Il Forum delle famiglie critica il governo per l'occupazione di Gaza, temendo per la vita degli ostaggi e dei militari
"Il governo israeliano ha condannato a morte gli ostaggi vivi e alla scomparsa quelli caduti": lo afferma il Forum delle famiglie degli ostaggi e dei dispersi israeliani dopo la decisione del governo di conquistare Gaza City, dove si ritiene siano detenuti alcuni dei loro cari, riporta il Times of Israel.
"La decisione del governo di avviare il processo di occupazione della Striscia è una dichiarazione ufficiale di abbandono degli ostaggi, che ignora completamente i ripetuti avvertimenti dei vertici militari e il chiaro desiderio della maggior parte dell'opinione pubblica israeliana", prosegue la dichiarazione, che accusa il governo di agire contro l'interesse nazionale.

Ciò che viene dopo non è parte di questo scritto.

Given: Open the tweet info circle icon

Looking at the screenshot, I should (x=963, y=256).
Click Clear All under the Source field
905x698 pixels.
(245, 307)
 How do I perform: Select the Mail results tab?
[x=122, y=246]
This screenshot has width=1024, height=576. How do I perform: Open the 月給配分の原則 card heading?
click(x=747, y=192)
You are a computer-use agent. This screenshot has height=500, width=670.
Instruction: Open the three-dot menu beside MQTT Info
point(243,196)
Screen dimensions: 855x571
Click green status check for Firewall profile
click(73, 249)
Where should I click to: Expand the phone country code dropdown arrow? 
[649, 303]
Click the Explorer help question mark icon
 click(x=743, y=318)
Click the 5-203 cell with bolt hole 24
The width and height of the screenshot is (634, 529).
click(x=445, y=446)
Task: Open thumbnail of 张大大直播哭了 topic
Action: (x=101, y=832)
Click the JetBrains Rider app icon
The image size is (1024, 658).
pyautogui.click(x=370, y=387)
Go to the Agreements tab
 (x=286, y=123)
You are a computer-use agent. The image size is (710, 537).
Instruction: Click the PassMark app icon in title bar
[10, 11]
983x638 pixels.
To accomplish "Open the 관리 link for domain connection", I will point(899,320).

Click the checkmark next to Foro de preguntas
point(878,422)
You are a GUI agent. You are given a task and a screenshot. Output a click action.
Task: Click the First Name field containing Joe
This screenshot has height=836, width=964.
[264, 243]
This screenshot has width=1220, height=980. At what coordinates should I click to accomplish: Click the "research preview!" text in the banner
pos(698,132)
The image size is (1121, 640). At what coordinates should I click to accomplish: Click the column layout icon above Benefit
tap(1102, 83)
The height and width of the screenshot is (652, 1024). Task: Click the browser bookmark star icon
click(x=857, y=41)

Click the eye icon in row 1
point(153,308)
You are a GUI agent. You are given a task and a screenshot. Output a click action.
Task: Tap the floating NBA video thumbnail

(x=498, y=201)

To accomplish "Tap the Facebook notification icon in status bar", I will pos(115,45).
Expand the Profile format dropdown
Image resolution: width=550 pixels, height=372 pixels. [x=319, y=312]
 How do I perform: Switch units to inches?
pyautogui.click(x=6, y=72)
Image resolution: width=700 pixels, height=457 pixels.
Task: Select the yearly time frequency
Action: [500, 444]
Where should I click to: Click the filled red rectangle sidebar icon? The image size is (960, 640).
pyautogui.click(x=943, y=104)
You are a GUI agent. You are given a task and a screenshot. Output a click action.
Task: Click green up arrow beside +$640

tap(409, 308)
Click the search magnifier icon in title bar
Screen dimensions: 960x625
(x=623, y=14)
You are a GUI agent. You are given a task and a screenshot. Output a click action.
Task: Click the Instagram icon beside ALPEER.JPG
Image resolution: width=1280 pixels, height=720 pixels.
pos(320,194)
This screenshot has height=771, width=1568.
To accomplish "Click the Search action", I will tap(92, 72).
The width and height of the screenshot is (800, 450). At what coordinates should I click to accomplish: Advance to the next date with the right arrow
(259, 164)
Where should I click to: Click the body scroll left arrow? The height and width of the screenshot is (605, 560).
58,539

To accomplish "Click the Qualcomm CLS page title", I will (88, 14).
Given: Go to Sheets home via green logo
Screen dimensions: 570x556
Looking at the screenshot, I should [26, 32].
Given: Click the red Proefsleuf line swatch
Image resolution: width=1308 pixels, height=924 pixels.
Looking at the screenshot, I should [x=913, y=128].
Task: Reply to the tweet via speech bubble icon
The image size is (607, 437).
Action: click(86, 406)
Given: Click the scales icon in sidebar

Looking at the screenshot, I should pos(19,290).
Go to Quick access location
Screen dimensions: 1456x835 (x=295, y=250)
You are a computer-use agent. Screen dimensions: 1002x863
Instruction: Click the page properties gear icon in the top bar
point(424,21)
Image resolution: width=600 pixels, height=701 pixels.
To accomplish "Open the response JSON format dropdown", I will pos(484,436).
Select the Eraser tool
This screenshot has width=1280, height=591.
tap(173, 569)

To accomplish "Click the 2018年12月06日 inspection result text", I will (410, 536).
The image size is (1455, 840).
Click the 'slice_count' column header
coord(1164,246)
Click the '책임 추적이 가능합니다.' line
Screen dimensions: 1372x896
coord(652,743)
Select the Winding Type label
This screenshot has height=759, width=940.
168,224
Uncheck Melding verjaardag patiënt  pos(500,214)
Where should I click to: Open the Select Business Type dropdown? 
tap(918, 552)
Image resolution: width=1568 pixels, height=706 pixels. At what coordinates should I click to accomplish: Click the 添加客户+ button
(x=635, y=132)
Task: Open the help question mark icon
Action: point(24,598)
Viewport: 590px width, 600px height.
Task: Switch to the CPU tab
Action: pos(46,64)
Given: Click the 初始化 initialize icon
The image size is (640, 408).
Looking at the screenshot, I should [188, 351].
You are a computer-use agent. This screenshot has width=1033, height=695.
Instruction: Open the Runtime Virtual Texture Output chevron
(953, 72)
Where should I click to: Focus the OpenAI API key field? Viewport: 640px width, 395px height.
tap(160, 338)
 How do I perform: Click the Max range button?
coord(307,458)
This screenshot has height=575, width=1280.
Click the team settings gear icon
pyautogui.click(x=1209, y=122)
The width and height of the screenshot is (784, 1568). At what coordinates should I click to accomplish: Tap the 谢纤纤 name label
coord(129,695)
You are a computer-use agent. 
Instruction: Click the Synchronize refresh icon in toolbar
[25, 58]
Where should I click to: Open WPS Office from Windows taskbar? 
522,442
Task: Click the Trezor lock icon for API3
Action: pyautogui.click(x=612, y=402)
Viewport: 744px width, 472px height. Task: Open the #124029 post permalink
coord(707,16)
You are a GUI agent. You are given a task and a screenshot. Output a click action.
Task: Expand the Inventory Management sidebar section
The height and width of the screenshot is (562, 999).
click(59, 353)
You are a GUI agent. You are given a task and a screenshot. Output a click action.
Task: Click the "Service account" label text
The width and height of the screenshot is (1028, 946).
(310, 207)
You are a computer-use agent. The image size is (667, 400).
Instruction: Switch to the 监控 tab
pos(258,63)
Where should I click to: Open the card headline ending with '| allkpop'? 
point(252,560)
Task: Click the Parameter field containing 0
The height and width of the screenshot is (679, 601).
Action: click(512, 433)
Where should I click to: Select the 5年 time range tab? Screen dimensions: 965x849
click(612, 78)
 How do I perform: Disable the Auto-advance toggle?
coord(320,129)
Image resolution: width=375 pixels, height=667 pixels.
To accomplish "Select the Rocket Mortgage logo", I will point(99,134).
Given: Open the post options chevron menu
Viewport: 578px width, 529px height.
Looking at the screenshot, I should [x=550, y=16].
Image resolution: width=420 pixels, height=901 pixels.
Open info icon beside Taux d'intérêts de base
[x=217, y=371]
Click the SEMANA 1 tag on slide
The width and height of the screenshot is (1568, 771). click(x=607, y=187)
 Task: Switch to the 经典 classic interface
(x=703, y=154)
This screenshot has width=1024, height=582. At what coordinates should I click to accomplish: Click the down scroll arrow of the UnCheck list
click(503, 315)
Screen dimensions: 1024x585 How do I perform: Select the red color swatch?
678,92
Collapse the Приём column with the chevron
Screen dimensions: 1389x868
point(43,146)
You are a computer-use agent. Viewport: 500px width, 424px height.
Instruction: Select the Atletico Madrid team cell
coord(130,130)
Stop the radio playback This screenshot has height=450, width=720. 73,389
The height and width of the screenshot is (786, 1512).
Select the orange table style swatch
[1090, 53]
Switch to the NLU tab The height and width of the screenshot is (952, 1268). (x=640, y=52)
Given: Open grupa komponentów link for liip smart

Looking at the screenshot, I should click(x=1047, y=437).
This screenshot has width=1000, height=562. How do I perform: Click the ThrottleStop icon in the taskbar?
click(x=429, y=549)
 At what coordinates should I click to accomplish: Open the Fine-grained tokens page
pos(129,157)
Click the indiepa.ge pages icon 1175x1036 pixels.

Si tratta di una mossa "sciocca" di "inganno e imperdonabile negligenza morale e di sicurezza", che avvicina Israele a un "disastro colossale per gli ostaggi e i combattenti" dell'Esercito, sottolinea.
Il Forum aggiunge tuttavia che non è troppo tardi e che questo processo può essere fermato con un accordo globale per porre fine alla guerra e restituire tutti i prigionieri.